After a year of having "episodes" my general practitioner sent me to a sleep clinic for a sleep study. This was great fun. No really, it was interesting.
I had to show up at 9 p.m. with my jammies in tow. They had me change and then sit in a chair where a sleep technician proceeded to mark my head with a special pencil, apply a special adhesive and stick electrodes to my skull. I think there were at least twenty-four plugged into another device I had to wear and I can't forget the ground wires on my calves. Then I climbed into a very tall bed (five hours too early for me). During the night they monitored my brain activity (EEG), my heart activity (ECG), my pulse, my airflow and respiratory effort, and my body position. I was video taped all night and there was a microphone where I could talk to anyone at anytime if necessary. They woke me up around 7 a.m. to detach me and send me home. I had to wait to see the doctor to get the results as the technicians said they were only knowledgeable in doing the test not reading the test.

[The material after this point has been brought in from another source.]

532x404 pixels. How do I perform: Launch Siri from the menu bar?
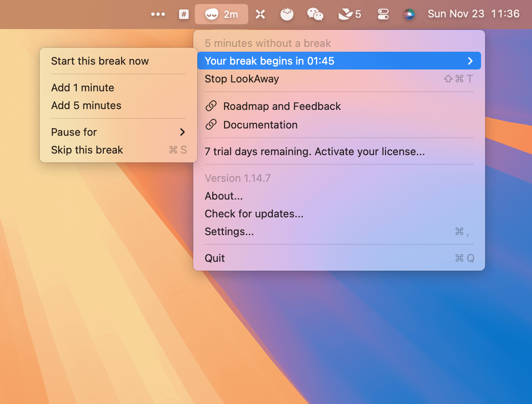(x=409, y=15)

At the doctor' office, I brought my husband for support, he explained I had obstructive sleep apnea or OSA. It sounds bad but in my case it was a mild form. Basically during the night my airway was closing and the body's automatic flight and fight response would wake me up so I was not getting the regenerative sleep we all require every night. According to their records I would stop breathing about eight times an hour. This really freaked us out. It wasn't until later when I talked with other sleep apnea people that I learned this was actually pretty low (some sufferers will stop over twenty times an hour) in the whole sleep apnea picture but it was still necessary for it to be taken care of.

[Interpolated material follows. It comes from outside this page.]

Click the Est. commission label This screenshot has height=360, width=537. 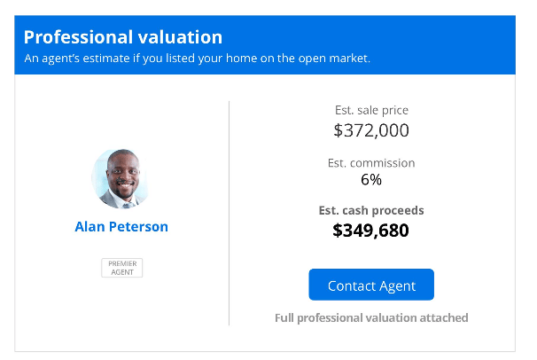click(x=371, y=163)
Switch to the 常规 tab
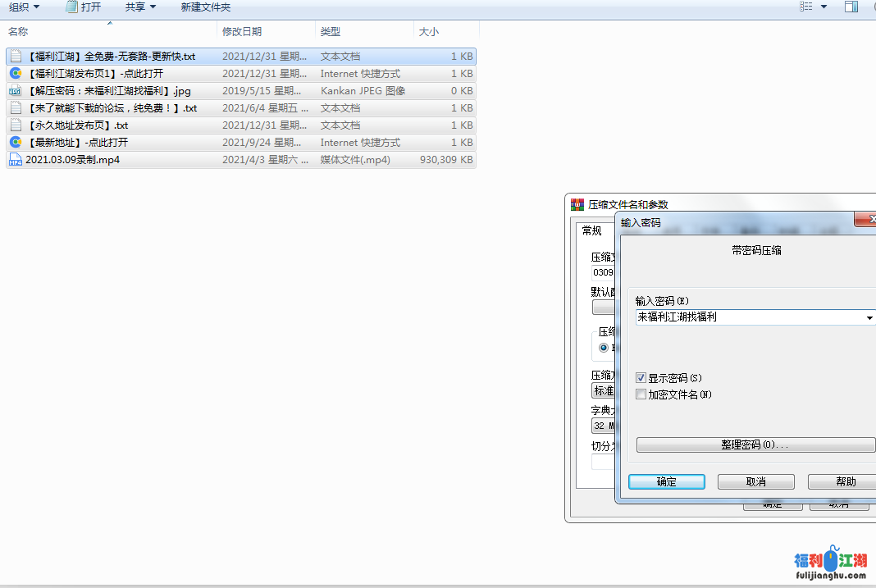The height and width of the screenshot is (588, 876). point(591,230)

The doctor's suggestion was a CPAP machine which would help me sleep at night by keeping my airway open. I had to go back for another sleep clinic sleepover so they would hook me up to all the electrodes again as well as a breathing mask and CPAP machine to determine the correct amount of air flow required. During the night they would test different levels until they found the appropriate level, one strong enough to keep my airway open but not cause discomfort.
We were then off to the CPAP suppliers where I was fitted with the latest equipment and given directions for use along with a hefty bill. Luckily we had insurance to cover most of the expenditure.